The Dodgers jumped on Stephen Strasburg for two early home runs in Game 5, and they took a 3-1 lead into the eighth inning. Clayton Kershaw, who came out of the bullpen to strike out Adam Eaton with two men on base to end the seventh, started that eighth inning. Three pitches later, the game was tied. Anthony Rendon and Juan Soto hit back-to-back homers on back-to-back pitches.

To the action footage:

Give Rendon credit. He went down and dug a pitch out of the dirt for the home run. Not a bad pitch! The pitch Soto hit out was terrible though. Kershaw left an 89 mph cookie in his happy zone. Just an incredible meltdown, and to make matters worse, Kenta Maeda came out of the bullpen and struck out the next three batters.

"I know it feels good to win and I know it feels really bad to lose," Kershaw said following Game 5. "It feels really bad to be in the middle of that tonight. It's just a bad feeling."

Dodgers manager Dave Roberts used Kershaw in relief in Game 5 mostly because he doesn't trust his bullpen. Joe Kelly has been inconsistent this year -- at best -- and Kenley Jansen has been alarmingly home run prone. Roberts trusted his stalwart future Hall of Fame ace over his regular relievers, and it backfired.
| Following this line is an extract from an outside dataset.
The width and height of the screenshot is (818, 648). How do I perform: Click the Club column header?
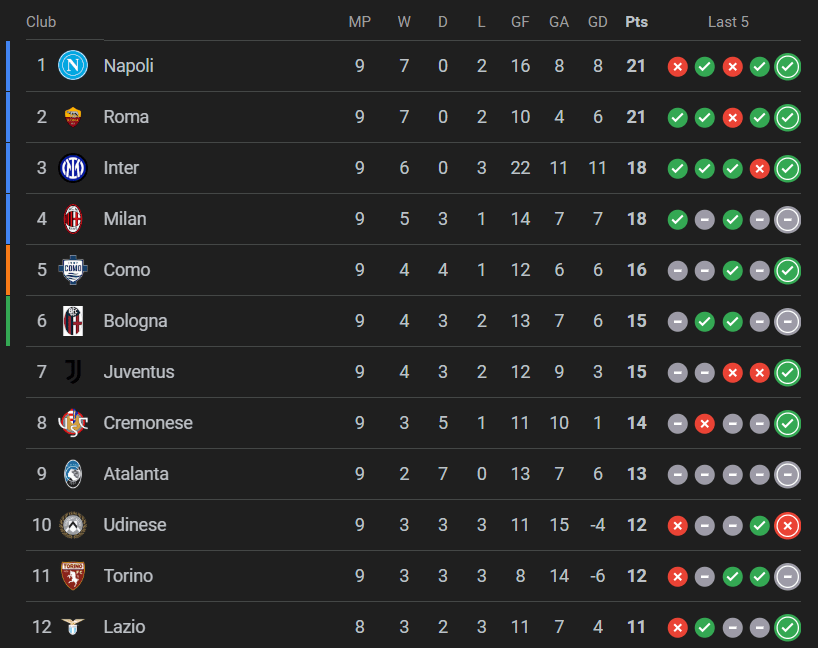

"Having a group of guys that you spend your entire season with -- eight straight months battling, competing -- and it just ends all of a sudden like that, and you're to blame for it. It's a terrible feeling," Kershaw said.

It's no secret that Kershaw has had his troubles in the postseason -- he's had some gems in October too, but the meltdowns get more attention -- and the disparity in the numbers is striking:

  • Regular season: 2.44 ERA and 0.7 HR/9 in 2,271 2/3 innings
  • Postseason: 4.43 ERA and 1.4 HR/9 in 158 1/3 innings (includes NLDS Game 5)

According to the Elias Sports Bureau, Game 5 was the second time Kershaw has allowed home runs on back-to-back pitches in the postseason. Ketel Marte and Jeff Mathis got him in Game 1 of the 2017 NLDS against the Diamondbacks. Kershaw has never once allowed home runs on back-to-back pitches in the regular season.

Even spread across 12 years and 17 postseason series, 158 1/3 innings is not a small sample size. Kershaw has not been the same pitcher in the postseason as he's been in the regular season. In Game 5, the home run bug bit him, as it's bitten him throughout his postseason career.

"Everything people say is true right now about the postseason. I understand that," Kershaw said following Game 5.